*** TEXT SEGMENT ***

Q&A with future ASB president Ali Kiley

Sarah Wagner May 18, 2015 1
Q&A with future ASB president Ali Kiley
Ali Kiley '16 delivers her campaign speech in the Dining Hall before students voted for the ASB. Kiley has been involved in student council since she was in seventh grade. Photographer: Syd Stone '16

Every year, Archer holds elections for ASB executive council and ASB president.  This year, elections took place on April 29. Rising senior Ali Kiley ’16 ran unopposed for ASB president and is extremely excited for next year.  The Oracle sat down with her to learn more.

What does it mean to you to be president of the student body?

AK: It’s something I’ve been working for since seventh grade when I started student council. Being president means being organized and clear minded but also open minded and being really up to any challenge and ready to make a difference and make changes that will benefit the student body and things the student body wants to change.  Also being president is so exciting for me; it’s really what I’ve wanted for a long time.

How did you feel when you found out you would be president?

AK: I did find out before other people because I was the only person running and Ms. Warner told me personally. It didn’t sink in for a while. It felt really good, it felt like I could do anything and I have the opportunity to do anything. Furthermore, it made me more motivated to start planning, organizing, and making changes right now, as well as mapping out what the summer will look like.

Speaking of next year, what will planning look like and what will that mean for you in the upcoming months?

AK: Well, Ms. Shirk and I—she’s taking over responsibilities for student council—have been planning to have meetings pretty often, at least once every couple of weeks during the summer.  We really want to have a full calendar done by the end of the summer so that we can start the year and just know exactly what’s coming and what needs to be done.

*** End of TEXT SEGMENT ***
*** SUPPLIED MATERIAL ***

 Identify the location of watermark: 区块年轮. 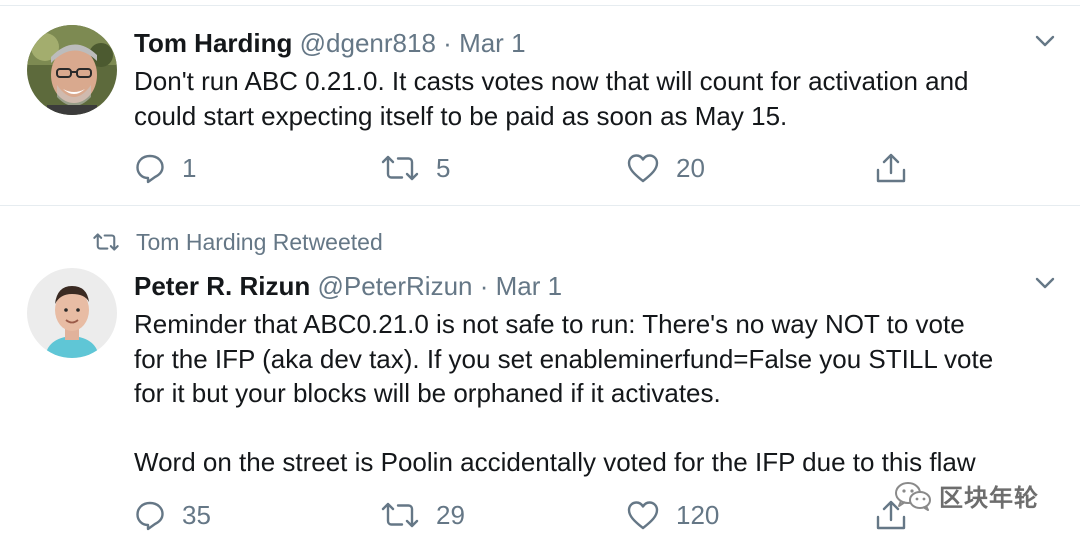
(966, 496).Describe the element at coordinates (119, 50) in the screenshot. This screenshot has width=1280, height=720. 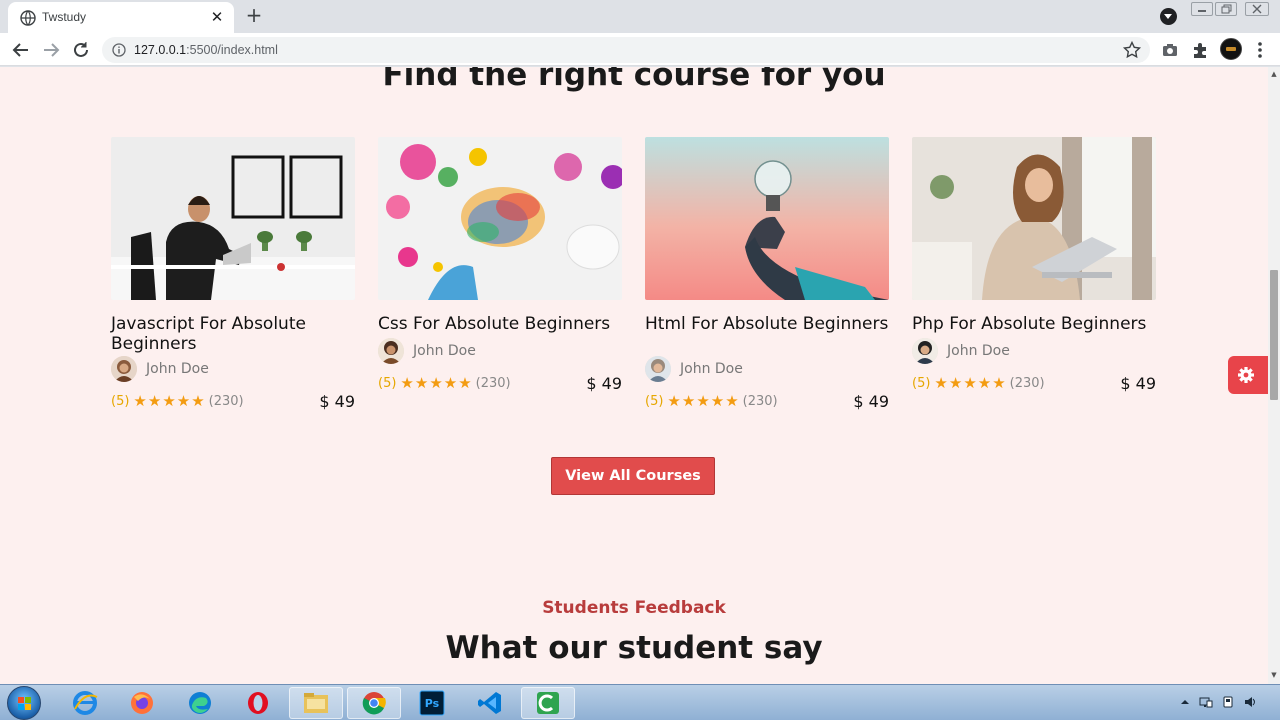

*** End of SUPPLIED MATERIAL ***

_TASK DESCRIPTION_.
Extend the Q&A with Ali Kiley above, picking up after her answer about summer planning with Ms. Shirk.

_EXERCISE RESPONSE_.
Right now—I haven’t told anyone this—I have been planning to go around to the sixth and seventh grade advisories and ask them what they want to see next year.  I know that a lot of the sixth and seventh graders have the most interesting, fun and exciting ideas and are willing to voice them. So I’m going to go around and say “what did you like,” “what did you not like,” and “what would you like to see next year,” and just start working from there.

I’d also like to get student council completely organized this summer and start planning the roles that student council will have next year—we want to make it a lot more organized, more approachable and more open to the student body so they are able to participate and come to our meetings.

What have been your roles on student council up until now and how have they shaped you?

AK: Until this past year I was a [class representative]—so I was a rep for seventh, eighth, ninth and 10th grade. And then in 11th I was on the ASB executive council.

Kiley's campaign poster where she sits poised in front of a fire. Used with permission from Ali Kiley '16

Kiley’s campaign poster where she sits posed in front of a fire. Used with permission from Ali Kiley ’16

I always felt like I was doing the most when I was with student council and planning things for the whole school.  And that’s where I participated the most, that’s where I felt like I had the most voice, that’s where I was able to speak up and voice my ideas.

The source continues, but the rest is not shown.